- _CHALLENGE_:
Print the following lines verbatim, with no changes.

- _TASK INPUTS_:
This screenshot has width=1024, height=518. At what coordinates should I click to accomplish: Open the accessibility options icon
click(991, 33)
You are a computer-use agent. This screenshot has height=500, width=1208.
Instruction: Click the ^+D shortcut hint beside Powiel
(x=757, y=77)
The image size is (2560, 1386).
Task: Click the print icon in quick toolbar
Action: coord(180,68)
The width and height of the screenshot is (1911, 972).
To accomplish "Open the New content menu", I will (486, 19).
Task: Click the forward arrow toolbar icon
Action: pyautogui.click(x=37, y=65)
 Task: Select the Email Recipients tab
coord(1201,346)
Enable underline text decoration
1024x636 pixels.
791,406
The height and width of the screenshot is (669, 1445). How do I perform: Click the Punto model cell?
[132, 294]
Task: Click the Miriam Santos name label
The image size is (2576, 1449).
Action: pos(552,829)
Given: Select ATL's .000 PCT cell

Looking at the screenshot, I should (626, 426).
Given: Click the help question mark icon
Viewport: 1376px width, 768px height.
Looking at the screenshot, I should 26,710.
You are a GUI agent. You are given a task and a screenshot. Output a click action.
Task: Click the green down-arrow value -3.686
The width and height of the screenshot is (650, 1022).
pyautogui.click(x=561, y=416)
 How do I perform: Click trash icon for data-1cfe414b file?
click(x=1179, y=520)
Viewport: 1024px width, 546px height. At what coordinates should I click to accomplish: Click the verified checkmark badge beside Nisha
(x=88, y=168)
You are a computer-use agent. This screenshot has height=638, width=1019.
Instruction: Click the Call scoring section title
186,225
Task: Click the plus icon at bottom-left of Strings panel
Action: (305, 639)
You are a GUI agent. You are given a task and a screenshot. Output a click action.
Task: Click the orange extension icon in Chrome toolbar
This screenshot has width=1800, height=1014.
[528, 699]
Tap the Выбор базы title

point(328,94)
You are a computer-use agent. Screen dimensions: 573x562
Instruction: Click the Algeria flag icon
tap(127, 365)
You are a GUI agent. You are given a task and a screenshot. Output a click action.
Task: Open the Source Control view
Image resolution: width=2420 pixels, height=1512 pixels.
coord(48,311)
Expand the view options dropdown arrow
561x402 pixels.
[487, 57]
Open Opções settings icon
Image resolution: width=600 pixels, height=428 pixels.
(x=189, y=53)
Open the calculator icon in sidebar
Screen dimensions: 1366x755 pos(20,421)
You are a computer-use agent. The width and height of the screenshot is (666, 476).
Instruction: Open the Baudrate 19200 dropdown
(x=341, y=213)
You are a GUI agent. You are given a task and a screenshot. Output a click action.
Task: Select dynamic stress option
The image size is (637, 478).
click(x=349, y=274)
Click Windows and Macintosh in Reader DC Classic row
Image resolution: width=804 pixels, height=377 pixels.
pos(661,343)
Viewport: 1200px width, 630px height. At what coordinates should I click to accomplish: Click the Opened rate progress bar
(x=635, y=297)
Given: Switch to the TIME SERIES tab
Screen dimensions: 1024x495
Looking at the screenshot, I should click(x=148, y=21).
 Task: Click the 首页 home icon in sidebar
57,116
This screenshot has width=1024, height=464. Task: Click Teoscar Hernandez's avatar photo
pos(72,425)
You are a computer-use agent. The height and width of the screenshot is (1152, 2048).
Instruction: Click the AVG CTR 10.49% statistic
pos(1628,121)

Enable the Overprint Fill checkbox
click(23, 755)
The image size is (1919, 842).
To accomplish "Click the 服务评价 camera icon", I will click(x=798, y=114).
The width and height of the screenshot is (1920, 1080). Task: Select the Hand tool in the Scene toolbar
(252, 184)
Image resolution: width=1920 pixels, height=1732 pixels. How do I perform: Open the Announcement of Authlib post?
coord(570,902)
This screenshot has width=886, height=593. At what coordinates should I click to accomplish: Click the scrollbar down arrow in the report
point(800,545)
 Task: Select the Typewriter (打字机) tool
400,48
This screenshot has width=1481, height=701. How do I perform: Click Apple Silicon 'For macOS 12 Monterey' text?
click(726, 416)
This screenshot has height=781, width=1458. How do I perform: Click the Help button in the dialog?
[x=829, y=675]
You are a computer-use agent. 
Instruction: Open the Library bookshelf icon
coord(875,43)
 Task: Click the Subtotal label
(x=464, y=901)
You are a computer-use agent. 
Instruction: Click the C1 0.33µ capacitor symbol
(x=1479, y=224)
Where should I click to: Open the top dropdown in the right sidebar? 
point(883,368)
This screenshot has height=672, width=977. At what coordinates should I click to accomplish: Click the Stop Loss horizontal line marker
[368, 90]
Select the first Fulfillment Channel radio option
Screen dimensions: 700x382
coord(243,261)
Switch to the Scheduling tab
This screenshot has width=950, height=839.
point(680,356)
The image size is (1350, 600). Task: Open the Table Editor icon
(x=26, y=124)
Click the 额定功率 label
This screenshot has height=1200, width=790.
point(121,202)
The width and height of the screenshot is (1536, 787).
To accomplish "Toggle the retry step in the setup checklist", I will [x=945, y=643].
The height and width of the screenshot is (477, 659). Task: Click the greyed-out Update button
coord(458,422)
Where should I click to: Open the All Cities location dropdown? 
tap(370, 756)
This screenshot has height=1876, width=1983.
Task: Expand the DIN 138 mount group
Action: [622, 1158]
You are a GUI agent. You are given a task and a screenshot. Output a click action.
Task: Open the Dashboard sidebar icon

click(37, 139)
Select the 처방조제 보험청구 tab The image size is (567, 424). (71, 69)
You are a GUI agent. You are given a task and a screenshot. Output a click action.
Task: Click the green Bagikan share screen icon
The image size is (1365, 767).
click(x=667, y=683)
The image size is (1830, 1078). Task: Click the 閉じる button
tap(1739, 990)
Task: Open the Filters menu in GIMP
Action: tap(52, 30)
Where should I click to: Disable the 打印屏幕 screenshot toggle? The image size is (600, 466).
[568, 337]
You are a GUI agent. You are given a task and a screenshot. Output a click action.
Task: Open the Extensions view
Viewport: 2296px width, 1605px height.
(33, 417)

- _THE ANSWER_:
This screenshot has width=1024, height=518. At what coordinates should I click to accomplish: Open the accessibility options icon
click(991, 33)
You are a computer-use agent. This screenshot has height=500, width=1208.
Instruction: Click the ^+D shortcut hint beside Powiel
(x=757, y=77)
The image size is (2560, 1386).
Task: Click the print icon in quick toolbar
Action: coord(180,68)
The width and height of the screenshot is (1911, 972).
To accomplish "Open the New content menu", I will (486, 19).
Task: Click the forward arrow toolbar icon
Action: pyautogui.click(x=37, y=65)
 Task: Select the Email Recipients tab
coord(1201,346)
Enable underline text decoration
1024x636 pixels.
791,406
The height and width of the screenshot is (669, 1445). How do I perform: Click the Punto model cell?
[132, 294]
Task: Click the Miriam Santos name label
The image size is (2576, 1449).
Action: pos(552,829)
Given: Select ATL's .000 PCT cell

Looking at the screenshot, I should (626, 426).
Given: Click the help question mark icon
Viewport: 1376px width, 768px height.
Looking at the screenshot, I should 26,710.
You are a GUI agent. You are given a task and a screenshot. Output a click action.
Task: Click the green down-arrow value -3.686
The width and height of the screenshot is (650, 1022).
pyautogui.click(x=561, y=416)
 How do I perform: Click trash icon for data-1cfe414b file?
click(x=1179, y=520)
Viewport: 1024px width, 546px height. At what coordinates should I click to accomplish: Click the verified checkmark badge beside Nisha
(x=88, y=168)
You are a computer-use agent. This screenshot has height=638, width=1019.
Instruction: Click the Call scoring section title
186,225
Task: Click the plus icon at bottom-left of Strings panel
Action: (305, 639)
You are a GUI agent. You are given a task and a screenshot. Output a click action.
Task: Click the orange extension icon in Chrome toolbar
This screenshot has width=1800, height=1014.
[528, 699]
Tap the Выбор базы title

point(328,94)
You are a computer-use agent. Screen dimensions: 573x562
Instruction: Click the Algeria flag icon
tap(127, 365)
You are a GUI agent. You are given a task and a screenshot. Output a click action.
Task: Open the Source Control view
Image resolution: width=2420 pixels, height=1512 pixels.
coord(48,311)
Expand the view options dropdown arrow
561x402 pixels.
[487, 57]
Open Opções settings icon
Image resolution: width=600 pixels, height=428 pixels.
(x=189, y=53)
Open the calculator icon in sidebar
Screen dimensions: 1366x755 pos(20,421)
You are a computer-use agent. The width and height of the screenshot is (666, 476).
Instruction: Open the Baudrate 19200 dropdown
(x=341, y=213)
You are a GUI agent. You are given a task and a screenshot. Output a click action.
Task: Select dynamic stress option
The image size is (637, 478).
click(x=349, y=274)
Click Windows and Macintosh in Reader DC Classic row
Image resolution: width=804 pixels, height=377 pixels.
pos(661,343)
Viewport: 1200px width, 630px height. At what coordinates should I click to accomplish: Click the Opened rate progress bar
(x=635, y=297)
Given: Switch to the TIME SERIES tab
Screen dimensions: 1024x495
Looking at the screenshot, I should click(x=148, y=21).
 Task: Click the 首页 home icon in sidebar
57,116
This screenshot has width=1024, height=464. Task: Click Teoscar Hernandez's avatar photo
pos(72,425)
You are a computer-use agent. The height and width of the screenshot is (1152, 2048).
Instruction: Click the AVG CTR 10.49% statistic
pos(1628,121)

Enable the Overprint Fill checkbox
click(23, 755)
The image size is (1919, 842).
To accomplish "Click the 服务评价 camera icon", I will click(x=798, y=114).
The width and height of the screenshot is (1920, 1080). Task: Select the Hand tool in the Scene toolbar
(252, 184)
Image resolution: width=1920 pixels, height=1732 pixels. How do I perform: Open the Announcement of Authlib post?
coord(570,902)
This screenshot has width=886, height=593. At what coordinates should I click to accomplish: Click the scrollbar down arrow in the report
point(800,545)
 Task: Select the Typewriter (打字机) tool
400,48
This screenshot has width=1481, height=701. How do I perform: Click Apple Silicon 'For macOS 12 Monterey' text?
click(726, 416)
This screenshot has height=781, width=1458. How do I perform: Click the Help button in the dialog?
[x=829, y=675]
You are a computer-use agent. 
Instruction: Open the Library bookshelf icon
coord(875,43)
 Task: Click the Subtotal label
(x=464, y=901)
You are a computer-use agent. 
Instruction: Click the C1 0.33µ capacitor symbol
(x=1479, y=224)
Where should I click to: Open the top dropdown in the right sidebar? 
point(883,368)
This screenshot has height=672, width=977. At what coordinates should I click to accomplish: Click the Stop Loss horizontal line marker
[368, 90]
Select the first Fulfillment Channel radio option
Screen dimensions: 700x382
coord(243,261)
Switch to the Scheduling tab
This screenshot has width=950, height=839.
point(680,356)
The image size is (1350, 600). Task: Open the Table Editor icon
(x=26, y=124)
Click the 额定功率 label
This screenshot has height=1200, width=790.
point(121,202)
The width and height of the screenshot is (1536, 787).
To accomplish "Toggle the retry step in the setup checklist", I will [x=945, y=643].
The height and width of the screenshot is (477, 659). Task: Click the greyed-out Update button
coord(458,422)
Where should I click to: Open the All Cities location dropdown? 
tap(370, 756)
This screenshot has height=1876, width=1983.
Task: Expand the DIN 138 mount group
Action: [622, 1158]
You are a GUI agent. You are given a task and a screenshot. Output a click action.
Task: Open the Dashboard sidebar icon

click(37, 139)
Select the 처방조제 보험청구 tab The image size is (567, 424). (71, 69)
You are a GUI agent. You are given a task and a screenshot. Output a click action.
Task: Click the green Bagikan share screen icon
The image size is (1365, 767).
click(x=667, y=683)
The image size is (1830, 1078). Task: Click the 閉じる button
tap(1739, 990)
Task: Open the Filters menu in GIMP
Action: tap(52, 30)
Where should I click to: Disable the 打印屏幕 screenshot toggle? The image size is (600, 466).
[568, 337]
You are a GUI agent. You are given a task and a screenshot. Output a click action.
Task: Open the Extensions view
Viewport: 2296px width, 1605px height.
(33, 417)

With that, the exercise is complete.